WHAT YOU ARE ASKED TO DO:
Reproduce every line of the following data without any changes.

[BEGIN]

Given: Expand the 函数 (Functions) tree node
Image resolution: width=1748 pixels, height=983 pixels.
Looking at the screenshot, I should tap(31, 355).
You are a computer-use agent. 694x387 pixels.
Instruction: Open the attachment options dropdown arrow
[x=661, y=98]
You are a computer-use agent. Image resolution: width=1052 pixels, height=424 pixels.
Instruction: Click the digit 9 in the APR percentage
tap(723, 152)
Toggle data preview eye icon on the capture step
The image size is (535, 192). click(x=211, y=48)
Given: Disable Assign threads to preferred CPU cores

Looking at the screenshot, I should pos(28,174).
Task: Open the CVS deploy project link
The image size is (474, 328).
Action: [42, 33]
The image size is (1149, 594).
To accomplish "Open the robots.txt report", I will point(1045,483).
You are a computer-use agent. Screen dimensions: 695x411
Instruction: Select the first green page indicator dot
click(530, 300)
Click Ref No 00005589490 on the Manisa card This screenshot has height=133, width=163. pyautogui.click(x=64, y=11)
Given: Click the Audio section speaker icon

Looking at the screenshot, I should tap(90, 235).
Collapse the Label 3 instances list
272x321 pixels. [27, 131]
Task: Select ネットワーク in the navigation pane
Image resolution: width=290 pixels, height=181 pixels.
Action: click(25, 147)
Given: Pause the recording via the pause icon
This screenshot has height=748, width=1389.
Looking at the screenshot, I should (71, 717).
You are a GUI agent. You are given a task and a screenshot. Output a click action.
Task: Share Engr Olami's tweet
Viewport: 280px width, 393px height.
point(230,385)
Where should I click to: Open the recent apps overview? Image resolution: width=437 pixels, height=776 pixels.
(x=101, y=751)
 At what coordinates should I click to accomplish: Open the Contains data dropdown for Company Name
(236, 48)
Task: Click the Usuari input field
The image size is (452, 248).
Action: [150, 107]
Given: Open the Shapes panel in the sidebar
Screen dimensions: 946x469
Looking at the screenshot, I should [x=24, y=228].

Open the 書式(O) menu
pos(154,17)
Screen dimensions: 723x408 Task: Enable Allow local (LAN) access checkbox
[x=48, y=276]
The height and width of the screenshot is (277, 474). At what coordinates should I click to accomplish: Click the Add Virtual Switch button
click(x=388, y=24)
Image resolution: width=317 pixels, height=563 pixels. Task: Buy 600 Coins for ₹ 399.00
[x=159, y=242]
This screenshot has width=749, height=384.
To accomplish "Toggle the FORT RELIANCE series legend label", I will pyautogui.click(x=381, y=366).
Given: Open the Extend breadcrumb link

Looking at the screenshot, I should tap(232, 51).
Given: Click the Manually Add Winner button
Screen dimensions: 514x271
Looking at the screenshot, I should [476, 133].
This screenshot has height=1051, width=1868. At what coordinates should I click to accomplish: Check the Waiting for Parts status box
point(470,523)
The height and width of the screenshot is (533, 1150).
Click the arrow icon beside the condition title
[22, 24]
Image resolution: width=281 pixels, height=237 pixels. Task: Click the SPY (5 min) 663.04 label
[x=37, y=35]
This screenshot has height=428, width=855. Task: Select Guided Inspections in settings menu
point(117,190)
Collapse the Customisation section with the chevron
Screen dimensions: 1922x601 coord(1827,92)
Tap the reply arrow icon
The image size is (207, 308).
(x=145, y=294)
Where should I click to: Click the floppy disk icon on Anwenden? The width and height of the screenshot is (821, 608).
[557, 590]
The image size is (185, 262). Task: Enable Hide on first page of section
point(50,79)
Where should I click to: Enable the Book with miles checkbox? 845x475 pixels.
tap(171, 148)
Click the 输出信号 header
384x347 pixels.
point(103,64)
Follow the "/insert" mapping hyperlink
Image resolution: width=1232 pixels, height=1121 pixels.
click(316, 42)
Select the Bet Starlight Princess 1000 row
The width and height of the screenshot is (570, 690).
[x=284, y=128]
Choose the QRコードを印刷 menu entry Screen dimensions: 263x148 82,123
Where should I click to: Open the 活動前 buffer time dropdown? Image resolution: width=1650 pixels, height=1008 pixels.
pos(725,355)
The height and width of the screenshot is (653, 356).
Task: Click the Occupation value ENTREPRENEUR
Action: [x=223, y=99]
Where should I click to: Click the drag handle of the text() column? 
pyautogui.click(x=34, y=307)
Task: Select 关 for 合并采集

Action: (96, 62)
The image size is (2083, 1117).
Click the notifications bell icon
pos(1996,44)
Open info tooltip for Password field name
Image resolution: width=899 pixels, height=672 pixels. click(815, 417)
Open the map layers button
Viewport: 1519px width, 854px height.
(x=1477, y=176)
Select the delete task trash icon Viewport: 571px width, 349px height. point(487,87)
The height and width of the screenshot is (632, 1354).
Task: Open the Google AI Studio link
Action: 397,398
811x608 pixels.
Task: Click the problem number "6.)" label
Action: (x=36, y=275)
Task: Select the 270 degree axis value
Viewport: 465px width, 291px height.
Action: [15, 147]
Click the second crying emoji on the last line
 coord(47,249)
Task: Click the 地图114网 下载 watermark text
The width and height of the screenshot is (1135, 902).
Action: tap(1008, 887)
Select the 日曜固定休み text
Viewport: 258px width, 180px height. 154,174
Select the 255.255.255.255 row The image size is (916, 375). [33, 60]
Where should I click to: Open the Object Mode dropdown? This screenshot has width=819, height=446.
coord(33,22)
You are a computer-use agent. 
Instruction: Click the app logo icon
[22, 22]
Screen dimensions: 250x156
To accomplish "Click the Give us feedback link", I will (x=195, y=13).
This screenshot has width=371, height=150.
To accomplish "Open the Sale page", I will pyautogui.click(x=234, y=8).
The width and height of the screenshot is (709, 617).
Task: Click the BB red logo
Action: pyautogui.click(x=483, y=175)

[END]

FINISHED TASK:
Given: Expand the 函数 (Functions) tree node
Image resolution: width=1748 pixels, height=983 pixels.
Looking at the screenshot, I should tap(31, 355).
You are a computer-use agent. 694x387 pixels.
Instruction: Open the attachment options dropdown arrow
[x=661, y=98]
You are a computer-use agent. Image resolution: width=1052 pixels, height=424 pixels.
Instruction: Click the digit 9 in the APR percentage
tap(723, 152)
Toggle data preview eye icon on the capture step
The image size is (535, 192). click(x=211, y=48)
Given: Disable Assign threads to preferred CPU cores

Looking at the screenshot, I should pos(28,174).
Task: Open the CVS deploy project link
The image size is (474, 328).
Action: [42, 33]
The image size is (1149, 594).
To accomplish "Open the robots.txt report", I will point(1045,483).
You are a computer-use agent. Screen dimensions: 695x411
Instruction: Select the first green page indicator dot
click(530, 300)
Click Ref No 00005589490 on the Manisa card This screenshot has height=133, width=163. pyautogui.click(x=64, y=11)
Given: Click the Audio section speaker icon

Looking at the screenshot, I should tap(90, 235).
Collapse the Label 3 instances list
272x321 pixels. [27, 131]
Task: Select ネットワーク in the navigation pane
Image resolution: width=290 pixels, height=181 pixels.
Action: click(25, 147)
Given: Pause the recording via the pause icon
This screenshot has height=748, width=1389.
Looking at the screenshot, I should (71, 717).
You are a GUI agent. You are given a task and a screenshot. Output a click action.
Task: Share Engr Olami's tweet
Viewport: 280px width, 393px height.
point(230,385)
Where should I click to: Open the recent apps overview? Image resolution: width=437 pixels, height=776 pixels.
(x=101, y=751)
 At what coordinates should I click to accomplish: Open the Contains data dropdown for Company Name
(236, 48)
Task: Click the Usuari input field
The image size is (452, 248).
Action: [150, 107]
Given: Open the Shapes panel in the sidebar
Screen dimensions: 946x469
Looking at the screenshot, I should [x=24, y=228].

Open the 書式(O) menu
pos(154,17)
Screen dimensions: 723x408 Task: Enable Allow local (LAN) access checkbox
[x=48, y=276]
The height and width of the screenshot is (277, 474). At what coordinates should I click to accomplish: Click the Add Virtual Switch button
click(x=388, y=24)
Image resolution: width=317 pixels, height=563 pixels. Task: Buy 600 Coins for ₹ 399.00
[x=159, y=242]
This screenshot has width=749, height=384.
To accomplish "Toggle the FORT RELIANCE series legend label", I will pyautogui.click(x=381, y=366).
Given: Open the Extend breadcrumb link

Looking at the screenshot, I should tap(232, 51).
Given: Click the Manually Add Winner button
Screen dimensions: 514x271
Looking at the screenshot, I should [476, 133].
This screenshot has height=1051, width=1868. At what coordinates should I click to accomplish: Check the Waiting for Parts status box
point(470,523)
The height and width of the screenshot is (533, 1150).
Click the arrow icon beside the condition title
[22, 24]
Image resolution: width=281 pixels, height=237 pixels. Task: Click the SPY (5 min) 663.04 label
[x=37, y=35]
This screenshot has height=428, width=855. Task: Select Guided Inspections in settings menu
point(117,190)
Collapse the Customisation section with the chevron
Screen dimensions: 1922x601 coord(1827,92)
Tap the reply arrow icon
The image size is (207, 308).
(x=145, y=294)
Where should I click to: Click the floppy disk icon on Anwenden? The width and height of the screenshot is (821, 608).
[557, 590]
The image size is (185, 262). Task: Enable Hide on first page of section
point(50,79)
Where should I click to: Enable the Book with miles checkbox? 845x475 pixels.
tap(171, 148)
Click the 输出信号 header
384x347 pixels.
point(103,64)
Follow the "/insert" mapping hyperlink
Image resolution: width=1232 pixels, height=1121 pixels.
click(316, 42)
Select the Bet Starlight Princess 1000 row
The width and height of the screenshot is (570, 690).
[x=284, y=128]
Choose the QRコードを印刷 menu entry Screen dimensions: 263x148 82,123
Where should I click to: Open the 活動前 buffer time dropdown? Image resolution: width=1650 pixels, height=1008 pixels.
pos(725,355)
The height and width of the screenshot is (653, 356).
Task: Click the Occupation value ENTREPRENEUR
Action: [x=223, y=99]
Where should I click to: Click the drag handle of the text() column? 
pyautogui.click(x=34, y=307)
Task: Select 关 for 合并采集

Action: (96, 62)
The image size is (2083, 1117).
Click the notifications bell icon
pos(1996,44)
Open info tooltip for Password field name
Image resolution: width=899 pixels, height=672 pixels. click(815, 417)
Open the map layers button
Viewport: 1519px width, 854px height.
(x=1477, y=176)
Select the delete task trash icon Viewport: 571px width, 349px height. point(487,87)
The height and width of the screenshot is (632, 1354).
Task: Open the Google AI Studio link
Action: 397,398
811x608 pixels.
Task: Click the problem number "6.)" label
Action: (x=36, y=275)
Task: Select the 270 degree axis value
Viewport: 465px width, 291px height.
Action: [15, 147]
Click the second crying emoji on the last line
 coord(47,249)
Task: Click the 地图114网 下载 watermark text
The width and height of the screenshot is (1135, 902).
Action: tap(1008, 887)
Select the 日曜固定休み text
Viewport: 258px width, 180px height. 154,174
Select the 255.255.255.255 row The image size is (916, 375). [33, 60]
Where should I click to: Open the Object Mode dropdown? This screenshot has width=819, height=446.
coord(33,22)
You are a computer-use agent. 
Instruction: Click the app logo icon
[22, 22]
Screen dimensions: 250x156
To accomplish "Click the Give us feedback link", I will (x=195, y=13).
This screenshot has width=371, height=150.
To accomplish "Open the Sale page", I will pyautogui.click(x=234, y=8).
The width and height of the screenshot is (709, 617).
Task: Click the BB red logo
Action: pyautogui.click(x=483, y=175)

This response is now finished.